Canon David Meara: Maintaining St Bride’s choral traditions
The future of St Bride’s Church, Fleet Street, is now certain following the success of its re-endowment appeal that raised the £3.5 million needed to continue serving journalists, printers, the media and its wider parish in the City of London.
The newspaper industry may no longer operate from Fleet Street, but it has shown, through its strong support of the appeal, that its heritage and spiritual home remains in The Street, as it has done for the last 500 years.
Canon David Meara came to St Bride’s four years ago and found that continuing the strong choral tradition of the church, maintaining the magnificent buildings and running the church in an administrative capacity was becoming impossible to afford.
He said: “We were running to a standstill. If we hadn’t launched the appeal and raised the funds we would have been forced to start cutting back on the professional choir; the staff and the church would not have been able to remain in tip-top condition. The ministry of the church would have imploded.”
It would have been tragic had the church, with such historical links to journalists, started to diminish.
England’s first printing press was brought to St Bride’s in 1500 and it was from there the printed word took off as a mass communication tool. A small museum charting the history of newspapers and Fleet Street is contained in the crypt of the church.
“The relationship between the press and St Bride’s is touching. I don’t know of any other industry that has such a strong sense of belonging to a particular church in the way that the newspaper industry and allied publishing trades has to St Bride’s,” said Canon Meara.
The spiritual link between journalists and the church is epitomised by the altar which is covered in written tributes, and surrounded by candles to journalists and media professionals, of all nationalities, who have been injured or killed when reporting, filming or just walking home.
The financial support from most national newspaper groups, and a number of regional groups, has exceeded the appeal committee’s expectations. Vyvyan Harmsworth, director of corporate affairs at Associated Newspapers, and master of the guild of St Bride’s said: “All of us in the appeal committee are absolutely delighted with the response to the appeal, particularly in the current economic climate. People have been incredibly generous, which re-iterates the importance that St Bride’s has within the community of journalists.
It is the focal point of Fleet Street and even though hardly any journalists are there any more, people feel deeply about the church.”

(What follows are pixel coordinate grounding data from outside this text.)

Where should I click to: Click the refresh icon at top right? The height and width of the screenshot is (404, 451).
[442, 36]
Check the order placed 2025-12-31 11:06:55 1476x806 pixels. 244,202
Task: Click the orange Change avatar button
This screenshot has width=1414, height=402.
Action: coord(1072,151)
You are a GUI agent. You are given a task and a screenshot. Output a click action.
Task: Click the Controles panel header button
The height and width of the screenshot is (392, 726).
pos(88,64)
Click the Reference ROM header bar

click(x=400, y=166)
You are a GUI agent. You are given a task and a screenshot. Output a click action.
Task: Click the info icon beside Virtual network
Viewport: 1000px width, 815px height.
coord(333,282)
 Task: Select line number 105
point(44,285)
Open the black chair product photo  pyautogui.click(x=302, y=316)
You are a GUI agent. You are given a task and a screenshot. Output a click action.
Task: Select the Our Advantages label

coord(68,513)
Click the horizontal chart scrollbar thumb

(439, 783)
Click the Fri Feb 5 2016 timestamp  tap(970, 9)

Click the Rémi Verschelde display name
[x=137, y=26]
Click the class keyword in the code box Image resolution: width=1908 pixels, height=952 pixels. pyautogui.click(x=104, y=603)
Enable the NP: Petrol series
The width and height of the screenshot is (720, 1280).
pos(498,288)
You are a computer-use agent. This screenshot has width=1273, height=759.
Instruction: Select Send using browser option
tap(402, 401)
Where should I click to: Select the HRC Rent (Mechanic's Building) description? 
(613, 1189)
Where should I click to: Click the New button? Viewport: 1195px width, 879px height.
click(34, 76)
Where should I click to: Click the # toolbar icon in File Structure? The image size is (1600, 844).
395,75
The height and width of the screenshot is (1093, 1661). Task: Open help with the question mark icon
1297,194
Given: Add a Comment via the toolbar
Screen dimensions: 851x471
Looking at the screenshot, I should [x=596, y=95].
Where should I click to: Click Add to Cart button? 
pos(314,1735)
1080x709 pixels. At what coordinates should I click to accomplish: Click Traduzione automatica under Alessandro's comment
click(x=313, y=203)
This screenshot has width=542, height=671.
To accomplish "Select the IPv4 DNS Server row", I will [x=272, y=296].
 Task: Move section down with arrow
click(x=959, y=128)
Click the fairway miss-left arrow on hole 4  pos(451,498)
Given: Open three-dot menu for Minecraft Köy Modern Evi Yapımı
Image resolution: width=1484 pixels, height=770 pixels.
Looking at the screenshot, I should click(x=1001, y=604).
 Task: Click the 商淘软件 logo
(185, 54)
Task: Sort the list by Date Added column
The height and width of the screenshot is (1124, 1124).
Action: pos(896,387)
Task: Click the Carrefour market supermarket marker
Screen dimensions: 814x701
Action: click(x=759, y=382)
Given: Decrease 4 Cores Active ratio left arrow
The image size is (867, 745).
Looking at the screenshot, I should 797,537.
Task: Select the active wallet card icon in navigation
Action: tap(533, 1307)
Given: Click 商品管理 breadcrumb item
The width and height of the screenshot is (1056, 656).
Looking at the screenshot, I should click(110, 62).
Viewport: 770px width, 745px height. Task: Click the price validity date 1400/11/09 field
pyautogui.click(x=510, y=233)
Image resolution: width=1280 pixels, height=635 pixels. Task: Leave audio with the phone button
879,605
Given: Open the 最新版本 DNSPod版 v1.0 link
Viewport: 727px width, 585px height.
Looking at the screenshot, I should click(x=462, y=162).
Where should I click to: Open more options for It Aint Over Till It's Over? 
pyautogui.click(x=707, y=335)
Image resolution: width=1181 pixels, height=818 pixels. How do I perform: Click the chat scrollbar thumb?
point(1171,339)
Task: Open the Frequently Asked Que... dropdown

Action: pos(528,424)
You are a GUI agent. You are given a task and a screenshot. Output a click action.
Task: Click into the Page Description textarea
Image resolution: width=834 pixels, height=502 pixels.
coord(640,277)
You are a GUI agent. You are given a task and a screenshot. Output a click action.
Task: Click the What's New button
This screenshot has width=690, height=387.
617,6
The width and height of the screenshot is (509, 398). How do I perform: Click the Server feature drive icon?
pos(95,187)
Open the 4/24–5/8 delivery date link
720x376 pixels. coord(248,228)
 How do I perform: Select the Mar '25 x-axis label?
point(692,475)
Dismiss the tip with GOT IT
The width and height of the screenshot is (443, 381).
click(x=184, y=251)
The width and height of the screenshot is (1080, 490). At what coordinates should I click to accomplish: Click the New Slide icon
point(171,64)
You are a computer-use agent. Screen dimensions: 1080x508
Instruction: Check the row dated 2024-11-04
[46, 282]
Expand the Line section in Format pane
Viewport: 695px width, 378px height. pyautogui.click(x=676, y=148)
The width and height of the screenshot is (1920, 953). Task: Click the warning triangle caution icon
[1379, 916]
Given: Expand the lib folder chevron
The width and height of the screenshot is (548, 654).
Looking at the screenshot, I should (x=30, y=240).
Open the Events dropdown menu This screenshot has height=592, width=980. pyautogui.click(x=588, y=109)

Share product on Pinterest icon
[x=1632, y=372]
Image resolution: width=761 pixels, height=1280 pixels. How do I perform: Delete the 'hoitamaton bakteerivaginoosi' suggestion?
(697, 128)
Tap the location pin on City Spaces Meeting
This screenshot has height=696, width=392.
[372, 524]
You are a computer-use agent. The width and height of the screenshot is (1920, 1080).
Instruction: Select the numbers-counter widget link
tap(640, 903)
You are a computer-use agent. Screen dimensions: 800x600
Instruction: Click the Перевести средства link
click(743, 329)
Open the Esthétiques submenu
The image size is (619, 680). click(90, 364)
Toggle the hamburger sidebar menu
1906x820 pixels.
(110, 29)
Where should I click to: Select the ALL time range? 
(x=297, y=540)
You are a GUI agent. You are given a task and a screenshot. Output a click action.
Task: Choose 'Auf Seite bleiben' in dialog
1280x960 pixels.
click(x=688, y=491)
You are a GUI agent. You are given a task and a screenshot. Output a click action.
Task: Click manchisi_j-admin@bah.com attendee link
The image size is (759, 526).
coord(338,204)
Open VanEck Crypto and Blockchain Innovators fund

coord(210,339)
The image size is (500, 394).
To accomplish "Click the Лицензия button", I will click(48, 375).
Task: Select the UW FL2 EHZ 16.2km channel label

Canon Meara makes the point that St Bride’s is open to all, irrespective of faith or creed. Throughout the year the church sees journalists’ lives remembered and celebrated at memorial services and weddings.
This summer memorial services were held for Press Gazette ‘s sub editor, Alan Skehan, Gerry Brown, investigative reporter at the News of the World and Stewart Steven, former editor of the Mail on Sunday and of the Evening Standard . Lindsay Nicholson, editor of Good Housekeeping was married at the church this year and, recently, deputy editor of the Sunday Telegraph, Matthew d’Ancona’s second son was christened there. The professional choir sing at these services and for the regular congregation every Sunday.